Salin ulang baris-baris di bawah ini tanpa perubahan apa pun, mulai dari baris yang memuat "Task: Click the printer icon in the header" dan berakhir pada baris yang memuat "[x=204, y=472]". Jangan sertakan gambar dalam jawaban.
***** MATERI YANG DISEDIAKAN *****
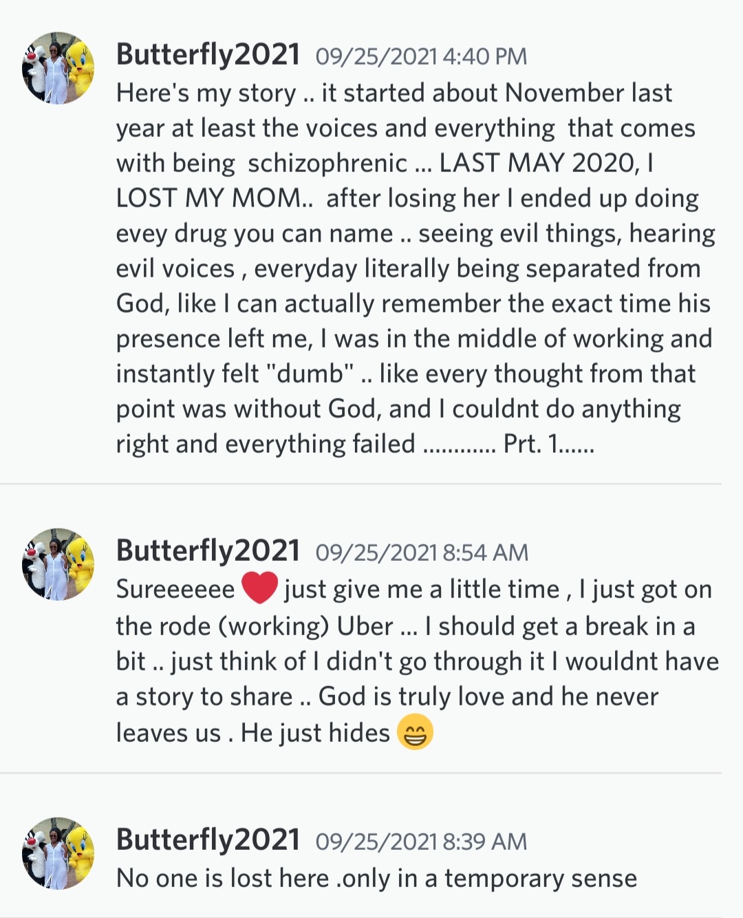The width and height of the screenshot is (743, 918).
Task: Tap the avatar next to the 8:39 AM message
Action: click(x=58, y=853)
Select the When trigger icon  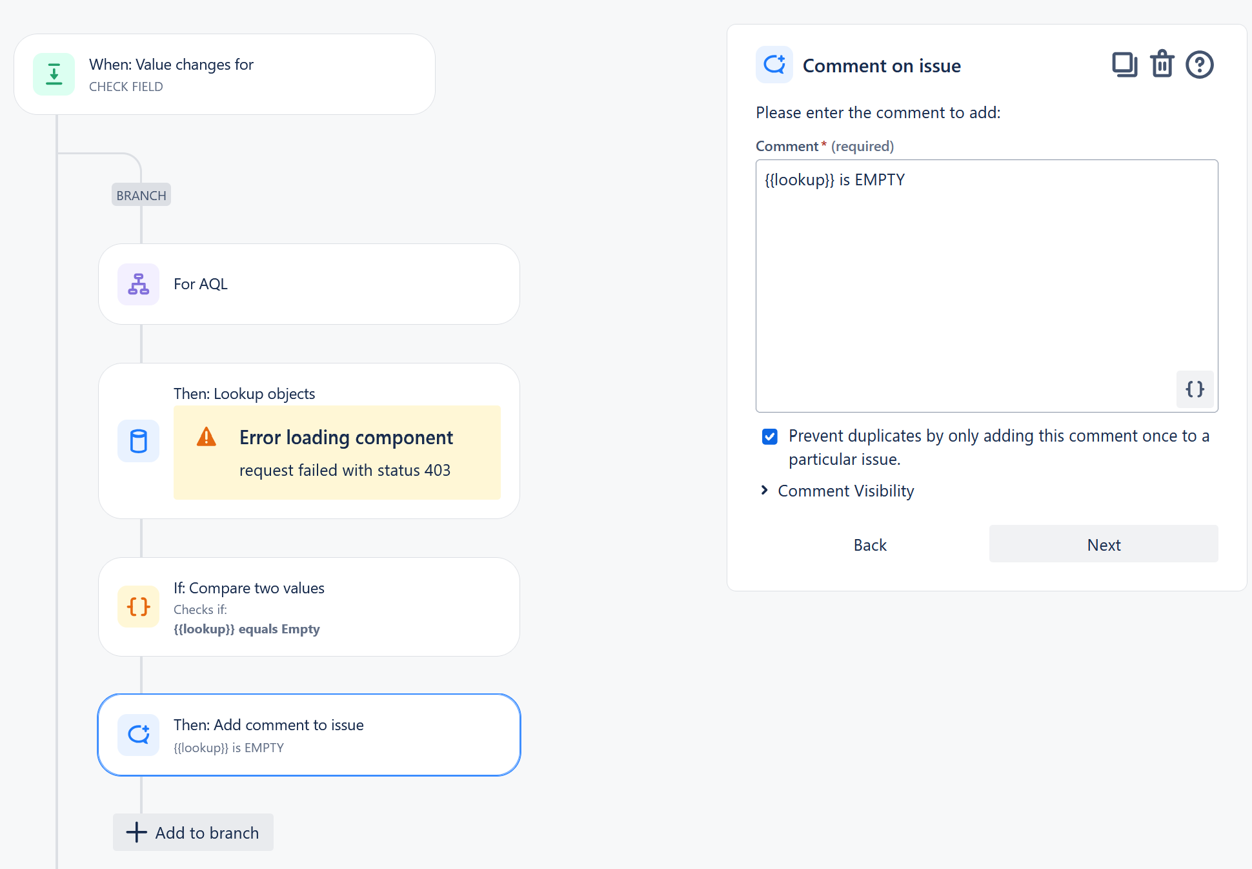pyautogui.click(x=54, y=74)
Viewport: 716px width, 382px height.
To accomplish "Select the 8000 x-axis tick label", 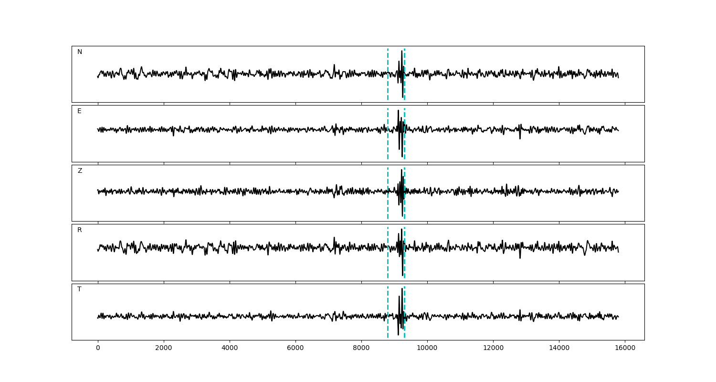I will (x=361, y=349).
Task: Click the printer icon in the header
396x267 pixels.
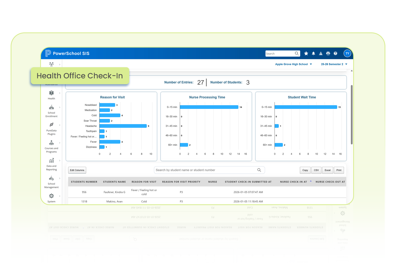Action: click(x=328, y=53)
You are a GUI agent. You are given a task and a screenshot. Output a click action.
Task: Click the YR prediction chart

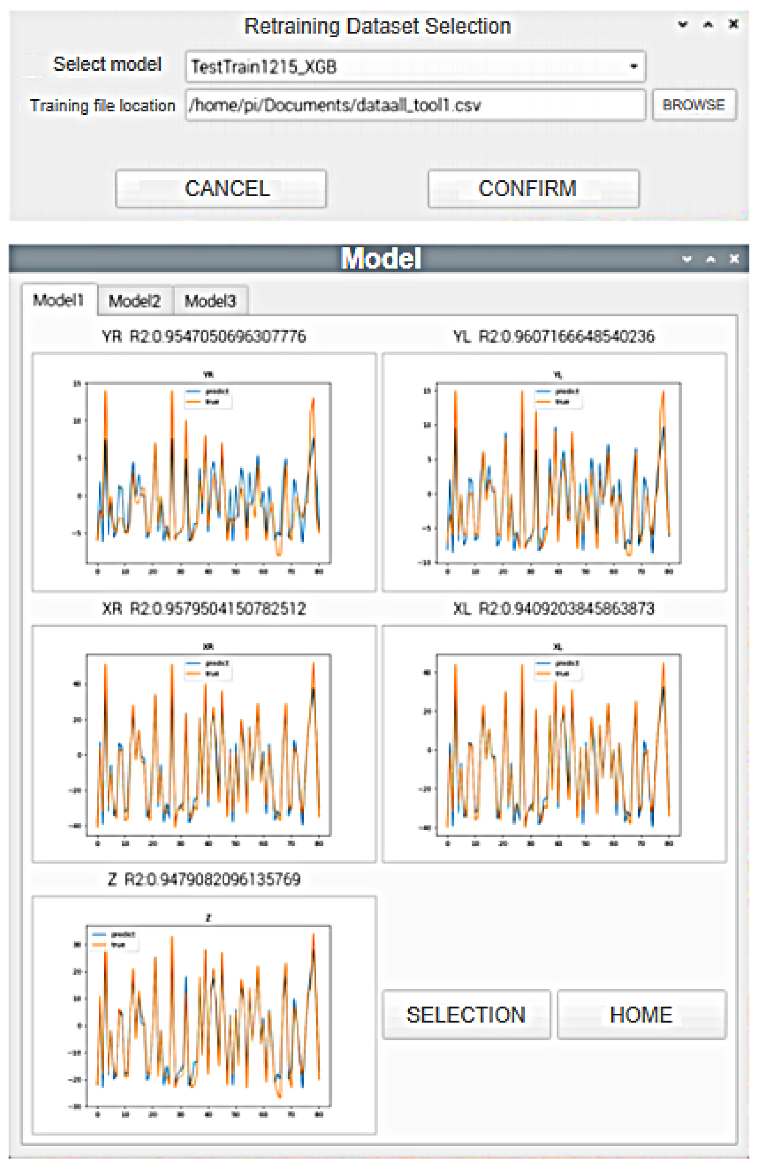[x=204, y=472]
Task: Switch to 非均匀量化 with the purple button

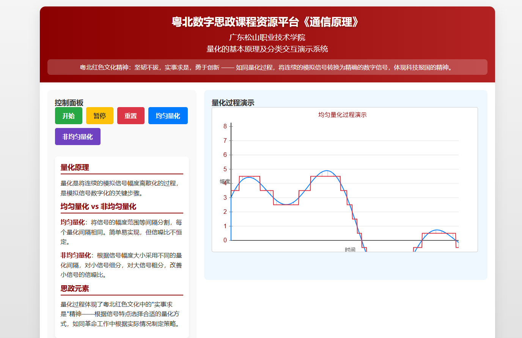Action: click(78, 137)
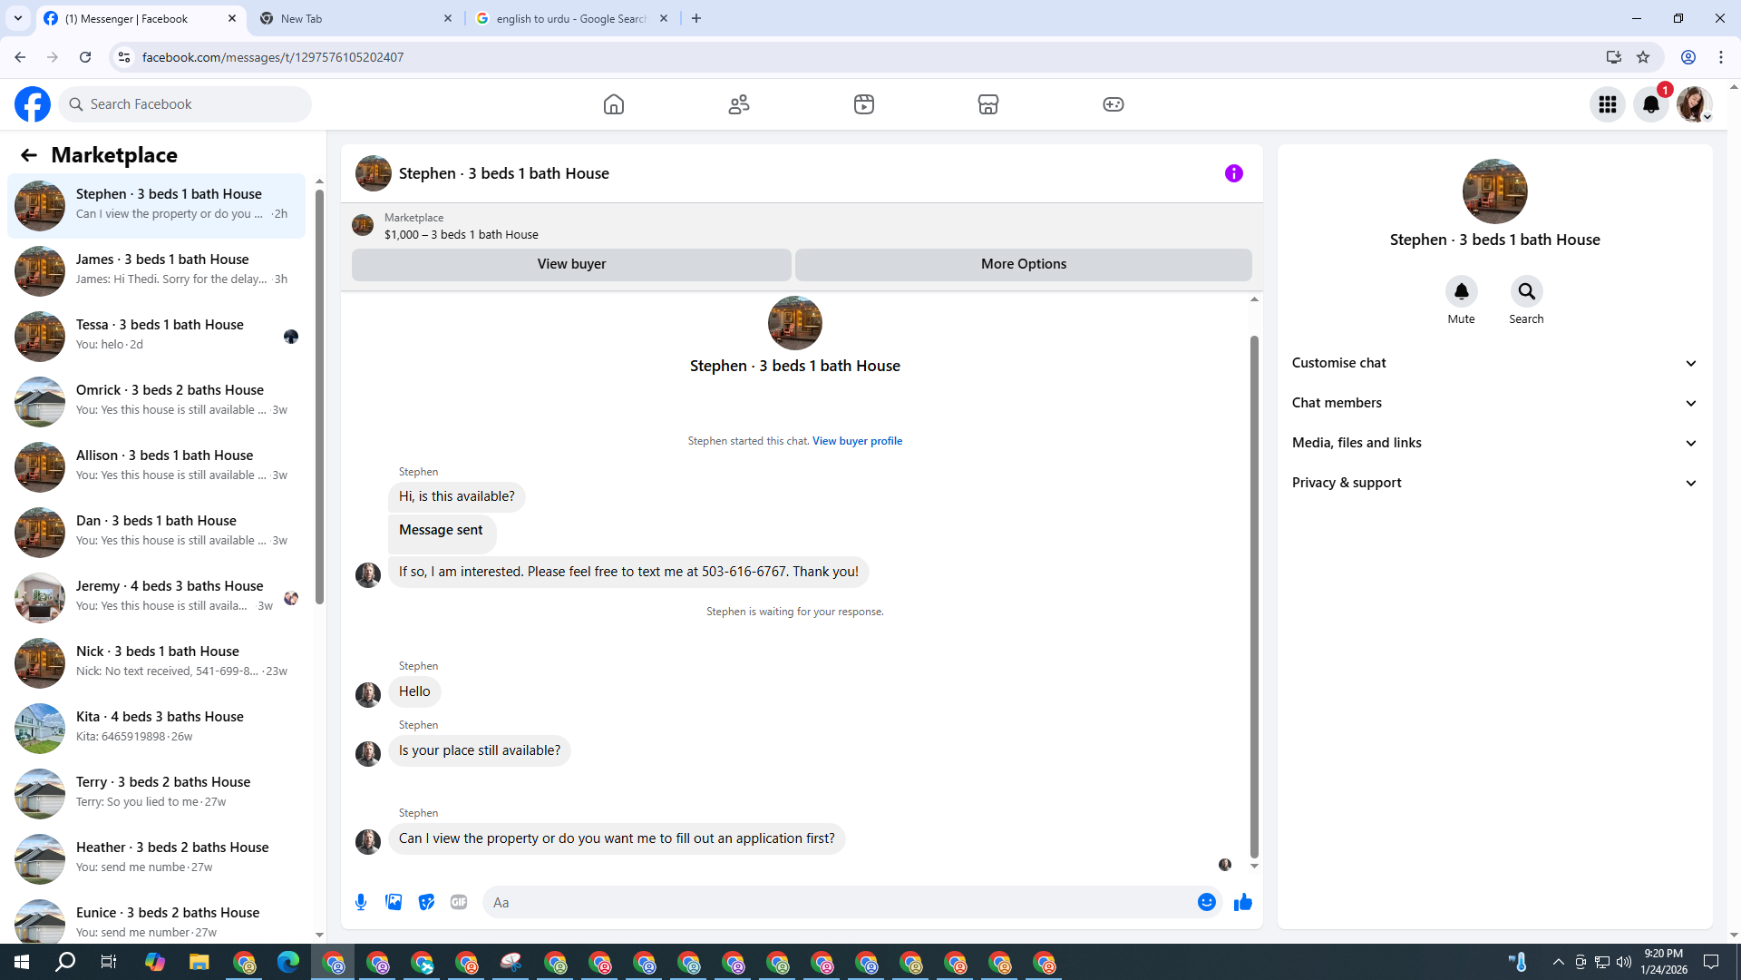Screen dimensions: 1741x980
Task: Click the voice clip microphone icon
Action: pyautogui.click(x=361, y=902)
*****
**PENYELESAIAN LATIHAN:**
Task: Click the printer icon in the header
396x267 pixels.
Action: click(x=328, y=53)
You are a GUI agent. You are given a task and a screenshot. Output a click action.
Task: Click the YR prediction chart

[x=204, y=472]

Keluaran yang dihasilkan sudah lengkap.